Any way to take a word as input from stdin ?

C

CBFalconer

Keith said:
.... snip ...


Richard no-last-name has made a hobby out of insulting Chuck Falconer
at every opportunity, even dragging his name into discussions in which
Chuck has not participated.

It is totally pointless, since I have Richard the un-named PLONKed,
and I never see his silly diatribes.
 
C

CBFalconer

James said:
.... snip ...

The only way he knows how to clearly describe what he wants his
code to do is by providing a C++ example; this has been made
abundantly clear by his failed attempts to clearly describe it in
English. However, the code he wants to write should be in C.
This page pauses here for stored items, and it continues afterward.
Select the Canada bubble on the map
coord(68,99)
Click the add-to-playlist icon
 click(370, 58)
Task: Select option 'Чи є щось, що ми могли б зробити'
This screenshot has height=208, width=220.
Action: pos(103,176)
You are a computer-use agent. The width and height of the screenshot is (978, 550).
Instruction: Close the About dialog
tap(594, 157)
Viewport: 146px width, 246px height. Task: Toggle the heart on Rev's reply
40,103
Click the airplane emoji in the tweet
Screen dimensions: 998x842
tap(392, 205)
If he were to post this same question to comp.lang.c++, and there
were a C++BFalconer on comp.lang.c++, C++BFalconer would certainly
respond by saying that this C question is off-topic in
comp.lang.c++. Should arnuld then simply remain silent about his
question?

I disagree. If he wants to use a C++ algorithm as illustration he
should translate that algorithm to C. In fact, a good example
would be a lexer for a C compiler.
 
C

CBFalconer

arnuld said:
.... snip ...

okay, that seems a good reply. I mean, we make it topical to C
again as I lost in the confusion a little. so *my* definition of
word will be the same one yo told earlier:

A "word" is a non-empty contiguous sequence of characters other
than space, tab, or newline, preceded or followed either by a
space, tab, or newline or by the start or end of the input.
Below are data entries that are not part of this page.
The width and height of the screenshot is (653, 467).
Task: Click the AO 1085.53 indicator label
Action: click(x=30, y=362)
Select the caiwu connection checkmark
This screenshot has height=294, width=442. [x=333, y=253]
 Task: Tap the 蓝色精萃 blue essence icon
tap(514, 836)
So any sequence of control chars, such as '\16', '\17' can go in a
word? Just illustrating the difficulties. For examples
identifiers in C start with 'a'..'z', 'A'..'Z', '_', and continue
with the same plus '0'..'9'. This assumes (not valid for C) that
'a'..'z' are contiguous, as are 'A'..'Z'. When the word has been
parsed it has to be checked against a (limited) list of reserved
words.
 
J

jameskuyper

CBFalconer said:
I disagree. If he wants to use a C++ algorithm as illustration he
should translate that algorithm to C. In fact, a good example
would be a lexer for a C compiler.

His question was basically about how to translate the C++ algorithm to
C. So what you're saying is that he must answer his own question
before he can ask it here? I'm curious, where do you think he should
go to get help with the translation, since you've ruled out coming
here for help with it; and C++BFalconer would presumably rule out
going to clc++ for such a question? And when he finally does ask it,
according to you, his question is required to take the form "How do I
translate this algorithm {algorithm already translated into C}, into
C?". That's patently ridiculous.
 
K

Keith Thompson

CBFalconer said:
arnuld wrote:
... snip ...

So any sequence of control chars, such as '\16', '\17' can go in a
word? Just illustrating the difficulties. For examples
identifiers in C start with 'a'..'z', 'A'..'Z', '_', and continue
with the same plus '0'..'9'. This assumes (not valid for C) that
'a'..'z' are contiguous, as are 'A'..'Z'. When the word has been
parsed it has to be checked against a (limited) list of reserved
words.

Yes, given the definition above, this string:

"\16 \17"

contains two "words". Are you suggesting that that's a problem?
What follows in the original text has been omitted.